Não há futuro com o atual fosso digital

29 de setembro de 2017

Não há futuro com o atual fosso digital

A conectividade à Internet cresce tanto quanto o fosso digital, e a esperança de que a rede se torne uma ferramenta de igualdade de oportunidades parece estar um pouco afastada da realidade. Assim poderia ser resumido o pensamento da maioria dos participantes do painel Inter Community “O Futuro da Internet: Fosso Digital”, organizado pela Internet Society (ISOC) durante LACNIC 28 em Montevidéu.

Em seus discursos, os painelistas enfatizaram que a capacidade de ser beneficiado pela Internet está determinada não apenas pela conexão à rede, mas também pelo acesso que têm as pessoas já conectadas (http://bit.ly/2xzYLQ8 ).

Sebastián Bellagamba, da ISOC, referiu-se a um estudo global encomendado pela Internet Society para determinar qual deveria ser o destino da Internet nos próximos cinco anos. Este relatório, entre outras conclusões, observou a preocupação “pela ameaça de novos fossos, que não apenas aprofundarão as diferenças já existentes, mas também na sociedade como um todo”. Nesse sentido, o relatório da ISOC afirmou que os fossos digitais não serão responsabilidade apenas do acesso à Internet, “mas também da diferença entre as oportunidades econômicas que estarão disponíveis para alguns, mas não para outros”.

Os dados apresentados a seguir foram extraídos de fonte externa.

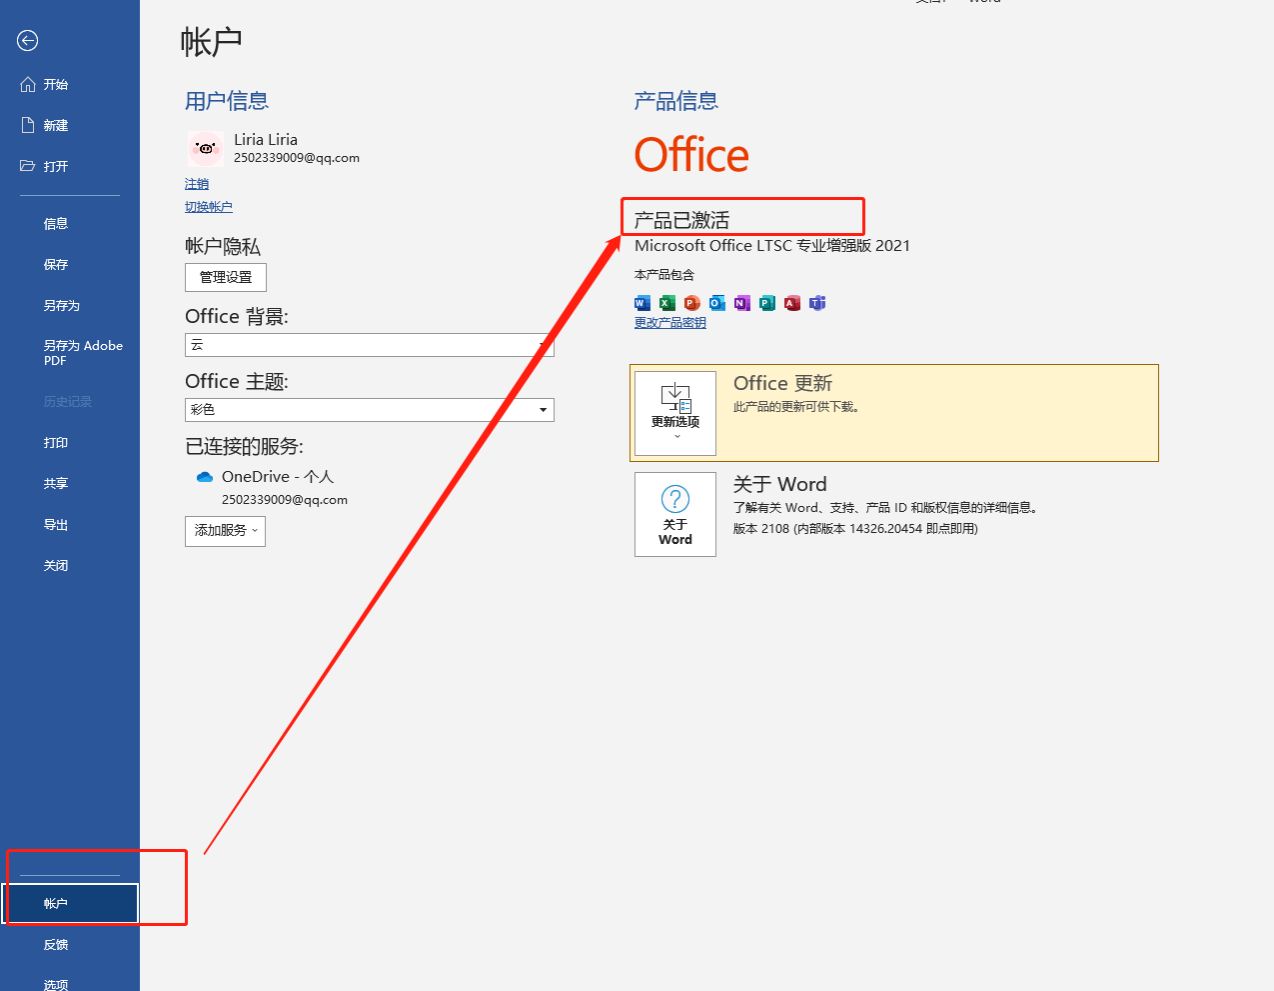Click the OneDrive cloud icon
The image size is (1274, 991).
pos(205,477)
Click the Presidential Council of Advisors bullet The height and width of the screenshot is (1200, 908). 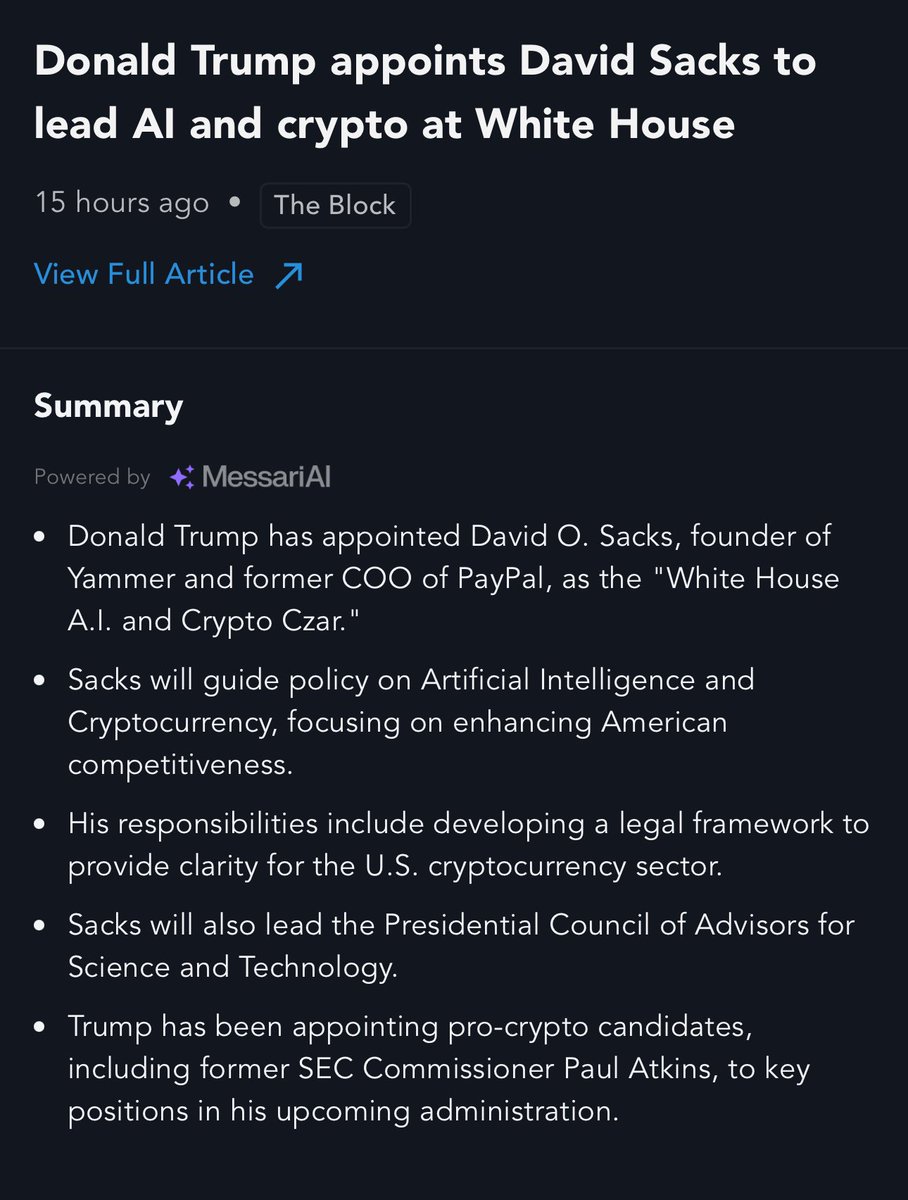[462, 945]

(Acesso livre, não requer assinatura)

Lito Ibarra, diretivo de LACNIC, garantiu que existem três tipos de fossos digitais: geográficos (áreas com melhor acesso do que outras), culturais (grupos sociais têm mais facilidade com a tecnologia) e geracionais (os jovens não usam a tecnologia para tirar proveito, mas sim por diversão). “Cada um desses três fossos deve ser trabalhado de modo diferente, mas ao mesmo tempo em coordenação um com os outros”, afirmou Ibarra.

O que podemos fazer para tentar aproveitar a Internet como um nivelador de oportunidades? – perguntou-se Ibarra. “Devemos procurar a especialização no que cada um é forte, bem como fazer das TIC um motor da economia”, respondeu.

Para Laura Kaplan, gerente de desenvolvimento e cooperação de LACNIC, a melhor forma de reduzir o fosso digital é apostando, desde a sociedade civil, à educação. É claro que a Internet é uma ferramenta com grande potencial, garantiu, portanto o que deve ser feito é contribuir com projetos educacionais e de inserção das pessoas. Nesse sentido colocou como exemplo a iniciativa Ayitic Goes Global, um projeto que fornece ferramentas para tentar inserir os haitianos na economia digital.